Isomorphic Strings

Given two strings s and t, determine if they are isomorphic.

Two strings are isomorphic if the characters in s can be replaced to get t.

All occurrences of a character must be replaced with another character while preserving the order of characters.
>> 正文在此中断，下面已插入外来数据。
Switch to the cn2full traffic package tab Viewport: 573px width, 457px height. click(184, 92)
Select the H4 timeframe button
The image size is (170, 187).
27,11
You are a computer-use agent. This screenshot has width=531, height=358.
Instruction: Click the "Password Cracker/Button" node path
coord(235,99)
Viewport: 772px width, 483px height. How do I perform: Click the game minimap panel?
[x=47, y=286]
No two characters may map to the same character but a character may map to itself.

For example,

Given "egg", "add", return true.

Given "foo", "bar", return false.

Given "paper", "title", return true.

Note:

You may assume both s and t have the same length.
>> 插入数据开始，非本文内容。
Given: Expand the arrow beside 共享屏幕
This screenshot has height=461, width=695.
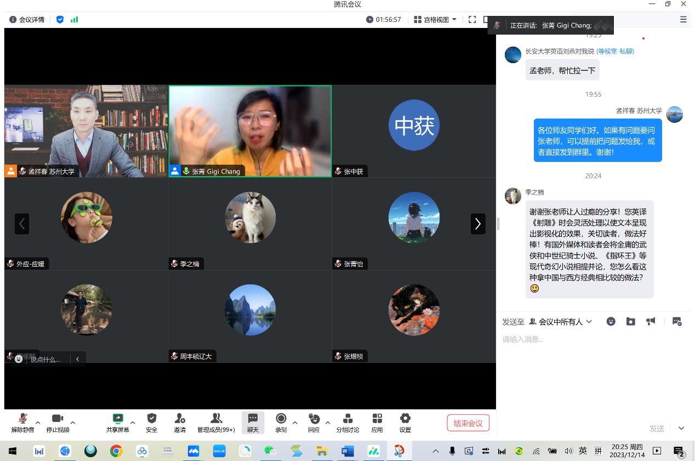Looking at the screenshot, I should coord(133,423).
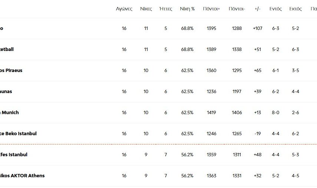This screenshot has height=188, width=317.
Task: Open the AKTOR Athens team link
Action: point(22,176)
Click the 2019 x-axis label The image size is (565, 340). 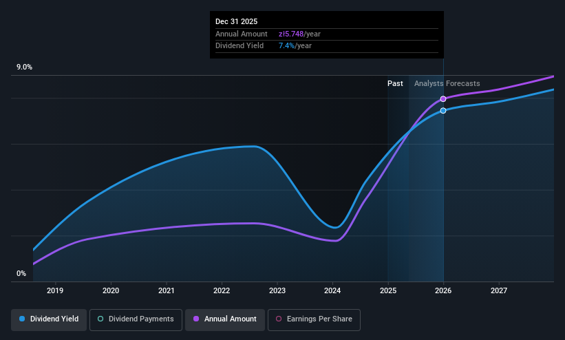pyautogui.click(x=55, y=290)
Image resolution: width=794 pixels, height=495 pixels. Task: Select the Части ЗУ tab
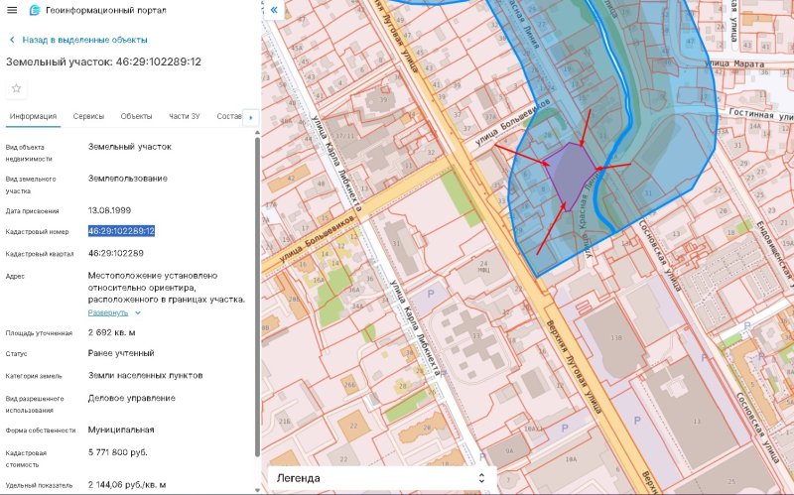185,116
判断两个字符串是否同构：s中的每个字符按顺序映射到t中一个字符，映射关系不能是一对多，例如"foo"和"bar"，按顺序映射：f->b，o->a，o->r，o同时对a和r，所以foo和egg不是同构的；同理，不能多对一，即s中不同字符不能对应t中相同的字符，例如，"ab"和"aa"，a->a，b->a，a和b同时对应a，所以ab和aa不符合条件。
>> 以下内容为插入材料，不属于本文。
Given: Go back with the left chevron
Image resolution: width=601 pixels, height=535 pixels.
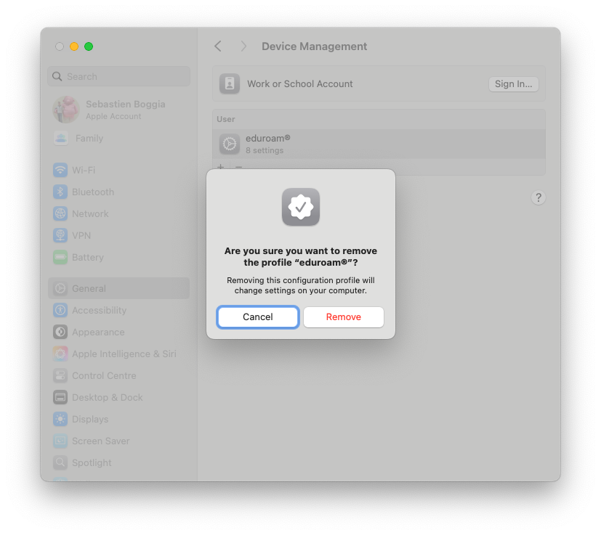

以s中的每个字符作为key，t中的每个字符作为value，利用Java中的map容器做映射。

public class Solution {

    public boolean isIsomorphic(String s, String t) {

    Map<Character,Character> mp1 = new HashMap<>();

		final int len1 = s.length();

		final int len2 = s.length();

		if(len1!=len2) return false;

		if(len1==0) return true;

		for(int i = 0;i < len1;i++)

		{

			if(!mp1.containsKey(s.charAt(i)))

			{

				mp1.put(s.charAt(i),t.charAt(i));

				for(int j = 0;j<i;j++)

				{

					if(mp1.get(s.charAt(i))==mp1.get(s.charAt(j)))//多对一

					{

						return false;

					}

				}

			}

			else

			{

				if(mp1.get(s.charAt(i))!=t.charAt(i))//一对多

				{

					return false;

				}

			}

		}

        return true;

    }

}

时间复杂度较高，期待更高效的方法。